A grin of tiny pearly teeth and a glint of pure, wild mischief flash from behind her overgrown golden fringe and she leaps straight at me. From the ground she is in my arms in the time it takes me to open my mouth, my 'what are you doing?' never getting it's chance to taste air. Her legs snap around my waist like magnets and with her arms waving in the air like a hippy at Glastonbury she is in my arms, my spider monkey - as light and as easy as her namesake. 
If her sister did that to me (and she's tried) she would knock me to the ground, give me a black eye and put my back out for a week. Ella is only a kilo lighter, has only ever been at most, a kilo lighter and yet she carries herself with such ease, flying just above the surface of the waves, that she feels little heavier now than she ever has. In my lap she settles in, curled like a cat and no more obtrusive. Sometimes an arm or leg goes awry and I get punched in the face but it's not clumsiness, more a case of limbs too long to control, jumps a little too ambitious to pull off, momentary forgetfulness that she can not in fact fly and I am not in fact an immovable object.

'You're not a snuggler like your sister' people tell her, but they've got it wrong, she is, she just takes her time to suss out who to trust, her need for an audience is minimal to non-existent in comparison to her twin's.
When I lie on my side to watch telly, with my knees bent up towards my hips – the only way I can fit onto our little two person sofa – she climbs into the triangular gap between my legs and the back cushions, resting her head on my bum and tucking her knees up to her chest. We fit together perfectly, one large and one little piece of a jigsaw, a jigsaw that builds the picture that is our family. The dog tries to climb in too, she doesn't fit but somehow Ella squeezes her in, wrapping her arms around her neck and loving her fiercely. 

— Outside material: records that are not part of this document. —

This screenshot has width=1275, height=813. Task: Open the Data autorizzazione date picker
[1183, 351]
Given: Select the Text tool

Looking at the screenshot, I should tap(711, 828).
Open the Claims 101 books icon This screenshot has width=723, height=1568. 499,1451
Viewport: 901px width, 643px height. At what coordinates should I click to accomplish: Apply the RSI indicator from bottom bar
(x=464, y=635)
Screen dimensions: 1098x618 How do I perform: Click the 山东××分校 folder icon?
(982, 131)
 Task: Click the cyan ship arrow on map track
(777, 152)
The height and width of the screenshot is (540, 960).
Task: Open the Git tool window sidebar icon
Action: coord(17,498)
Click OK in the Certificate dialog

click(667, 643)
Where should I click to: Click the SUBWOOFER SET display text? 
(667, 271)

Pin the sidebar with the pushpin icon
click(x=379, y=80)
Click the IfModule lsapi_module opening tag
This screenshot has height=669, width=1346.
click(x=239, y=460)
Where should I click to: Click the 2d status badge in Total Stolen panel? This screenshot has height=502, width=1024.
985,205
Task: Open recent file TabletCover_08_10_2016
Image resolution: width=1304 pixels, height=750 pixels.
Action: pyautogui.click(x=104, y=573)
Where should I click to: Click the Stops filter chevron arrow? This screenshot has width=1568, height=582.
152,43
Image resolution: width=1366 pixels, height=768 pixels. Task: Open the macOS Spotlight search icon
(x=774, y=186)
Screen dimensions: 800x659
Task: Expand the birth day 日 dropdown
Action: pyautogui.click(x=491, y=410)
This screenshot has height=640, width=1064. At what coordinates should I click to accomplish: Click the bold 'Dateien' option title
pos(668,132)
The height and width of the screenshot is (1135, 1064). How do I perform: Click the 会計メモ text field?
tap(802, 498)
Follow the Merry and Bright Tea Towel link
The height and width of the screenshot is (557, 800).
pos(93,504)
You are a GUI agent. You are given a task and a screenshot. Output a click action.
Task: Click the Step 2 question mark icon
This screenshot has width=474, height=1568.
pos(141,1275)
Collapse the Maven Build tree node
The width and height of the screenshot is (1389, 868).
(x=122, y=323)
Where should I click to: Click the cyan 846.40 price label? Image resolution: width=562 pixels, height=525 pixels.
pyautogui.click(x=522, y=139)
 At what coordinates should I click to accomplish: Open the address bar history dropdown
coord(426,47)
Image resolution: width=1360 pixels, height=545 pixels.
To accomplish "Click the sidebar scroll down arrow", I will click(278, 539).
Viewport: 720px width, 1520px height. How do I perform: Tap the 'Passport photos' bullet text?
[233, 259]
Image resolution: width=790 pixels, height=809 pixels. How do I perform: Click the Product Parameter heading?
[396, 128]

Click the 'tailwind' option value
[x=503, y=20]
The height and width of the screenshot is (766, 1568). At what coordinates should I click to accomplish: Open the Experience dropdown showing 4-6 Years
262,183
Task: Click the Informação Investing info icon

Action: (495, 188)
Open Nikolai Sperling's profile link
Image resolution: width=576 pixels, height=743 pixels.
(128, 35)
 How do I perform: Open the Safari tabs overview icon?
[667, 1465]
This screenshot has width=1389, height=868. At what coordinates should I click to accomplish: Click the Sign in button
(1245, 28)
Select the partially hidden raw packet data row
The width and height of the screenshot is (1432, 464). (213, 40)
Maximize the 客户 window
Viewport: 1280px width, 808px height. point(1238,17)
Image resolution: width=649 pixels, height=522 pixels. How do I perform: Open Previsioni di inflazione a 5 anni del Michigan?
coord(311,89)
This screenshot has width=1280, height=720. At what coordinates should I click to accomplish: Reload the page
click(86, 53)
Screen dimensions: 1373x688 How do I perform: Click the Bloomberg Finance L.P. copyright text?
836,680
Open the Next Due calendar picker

Running off ahead on a still and perfectly crisp winter morning, the sun backlights her and with all of her height she looks both tiny, too small to be allowed out of my reach, and like that's it, she's off, see you later. Today she needs space, tomorrow perhaps she won't let you out of her sight. My independent, curious, ephemeral wanderer. 
Not that she isn't also batshit crazy at times, point a camera at her and her eyes will cross, her tongue will stick out at a wonky angle and an inhuman noise will emanate from her contorted face - it's not cool, whatever she might think. When the music comes on she dances like a wild thing, spinning moves from a break-dancing video we watched once, eighteen months ago. Her memory is a steel trap - when we need reminded where we were when that thing happened, when need the dog's lead un-lost or the way out of the woods pointed we ask Ella, she knows where shit is. Of course sometimes she gets confused, she is only five, although it's easy to forget - she was born older, with a look in her eye and a quiet fire burning steadily in her soul. 
I can't help but wonder what age she will reach when the world feels more comfortable to her, what age it is that her heart was born. Will she have to wait until she's thirty like I did, for her life to catch up with her soul? We can only wait and see and that - watching this spider monkey grow into and then beyond her world - is a prospect that thrills me.